When the plane arrived back at Newark, officers took the self-upgraders into custody.

According to United Airlines,

United flight 90 from New York/Newark to Tel Aviv on 20 January 2022 returned to New York/Newark Airport due to disruptive passengers on board. Law enforcement officials met the aircraft upon landing. The flight was subsequently cancelled. Our team at New York/Newark have provided our customers with meal vouchers and hotel accommodation and have made arrangements for customers to complete their journeys.

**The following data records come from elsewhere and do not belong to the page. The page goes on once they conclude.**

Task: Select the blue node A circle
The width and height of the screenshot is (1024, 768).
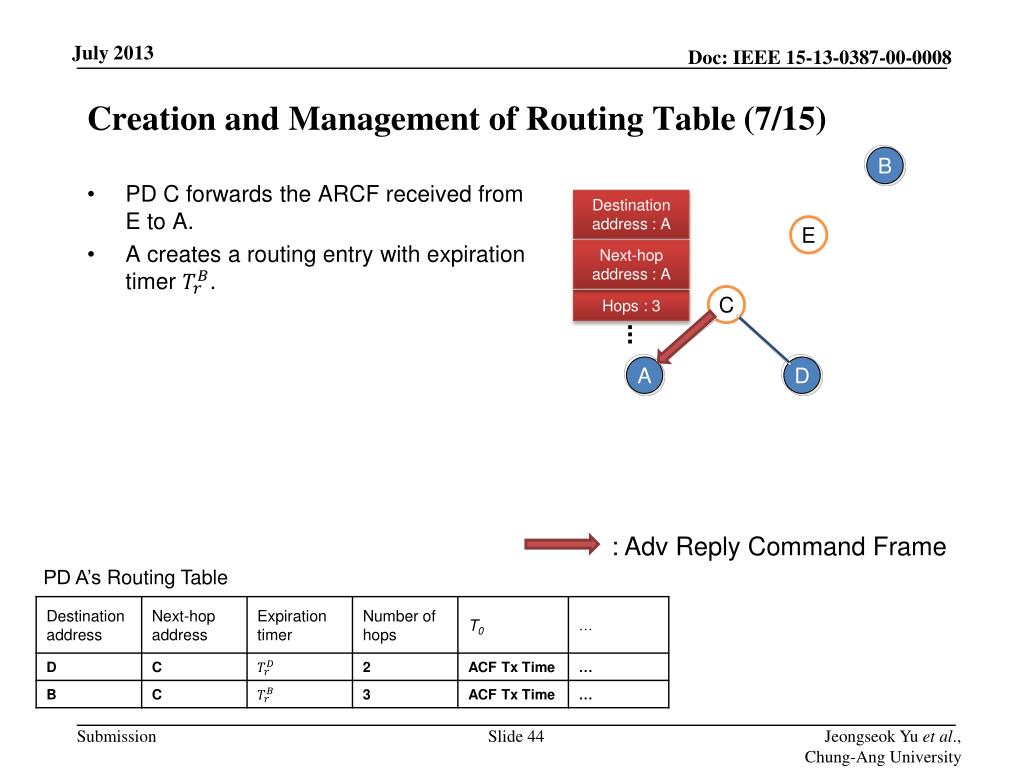Action: 644,376
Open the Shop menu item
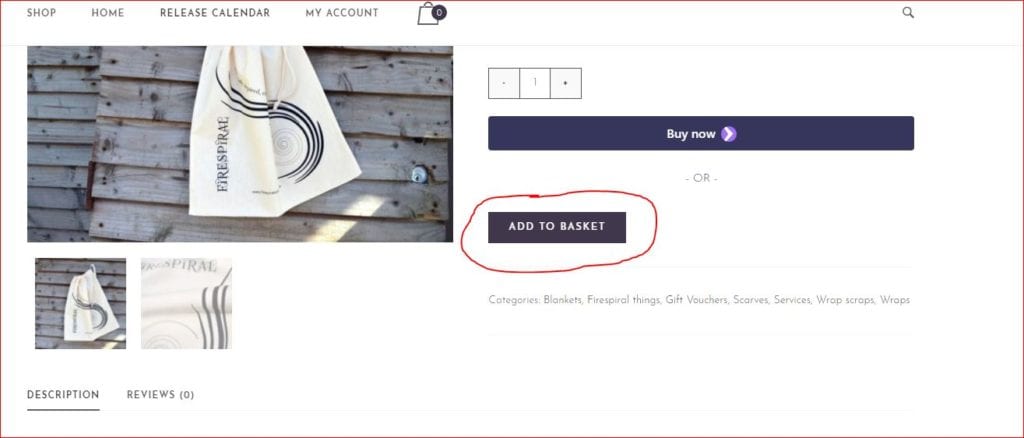The height and width of the screenshot is (438, 1024). [41, 13]
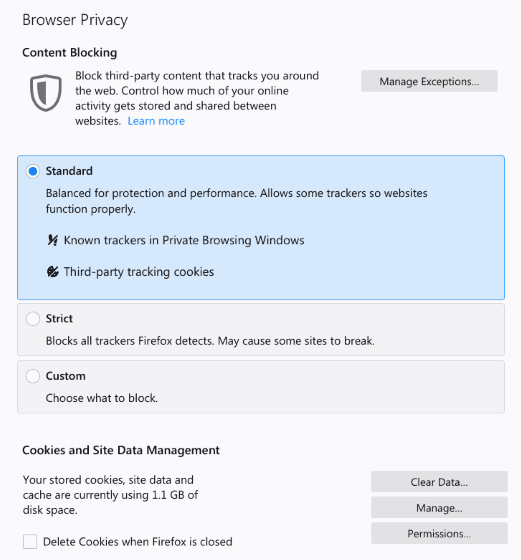Click the Content Blocking shield icon
Viewport: 521px width, 560px height.
coord(46,93)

It’s amazing that things escalate this way. If you’re self-upgrading, you’re taking a shot that it’ll work. It usually doesn’t, at least on U.S. and European carriers. Once you’re caught, your gamble didn’t pay off. Proceeding to argue with the flight crew, let alone becoming belligerent, isn’t an effective way to prosecute your position (unless your position is that you want to be prosecuted). You have a weak hand to play, and at that point should throw in the towel, to mix metaphors – not go all in.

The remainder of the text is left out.